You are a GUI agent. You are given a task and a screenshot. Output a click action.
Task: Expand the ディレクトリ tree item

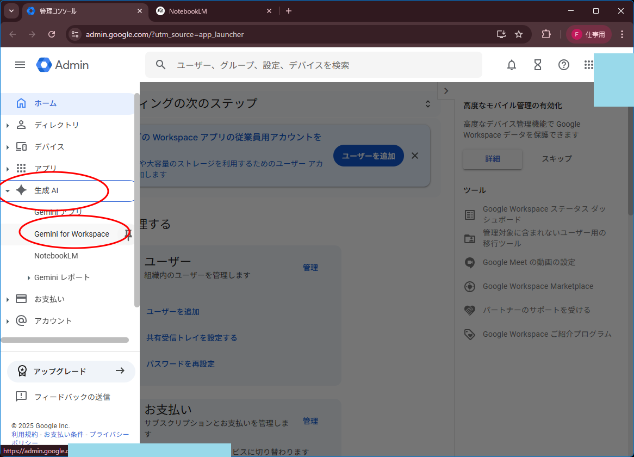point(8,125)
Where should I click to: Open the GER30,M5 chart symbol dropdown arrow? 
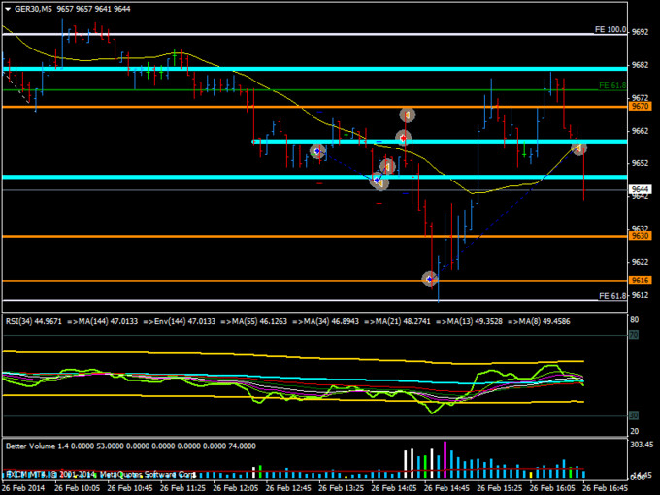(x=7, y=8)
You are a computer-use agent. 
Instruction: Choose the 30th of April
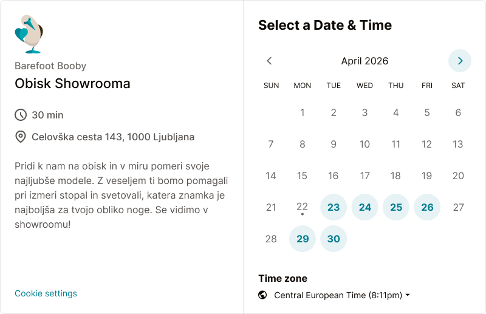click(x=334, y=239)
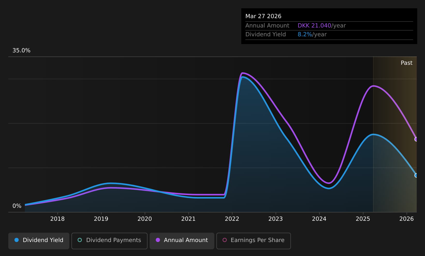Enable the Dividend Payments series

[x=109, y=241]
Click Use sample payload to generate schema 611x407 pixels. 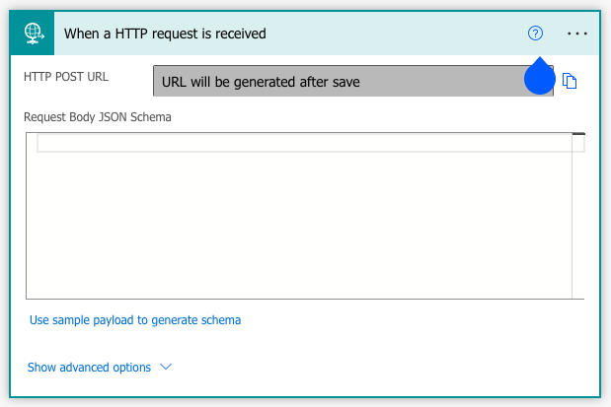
————
What the task asks: Copy out every line of the data above word for word, omitting the pictures from your answer.

Task result:
You are a GUI agent. You are given a task and a screenshot. Output a click action.
Task: Expand the ディレクトリ tree item

point(8,125)
Where should I click to: Open the GER30,M5 chart symbol dropdown arrow? 
(x=7, y=8)
You are a computer-use agent. 
Instruction: Choose the 30th of April
click(x=334, y=239)
Enable the Dividend Payments series

[x=109, y=241]
Click Use sample payload to generate schema 611x407 pixels. 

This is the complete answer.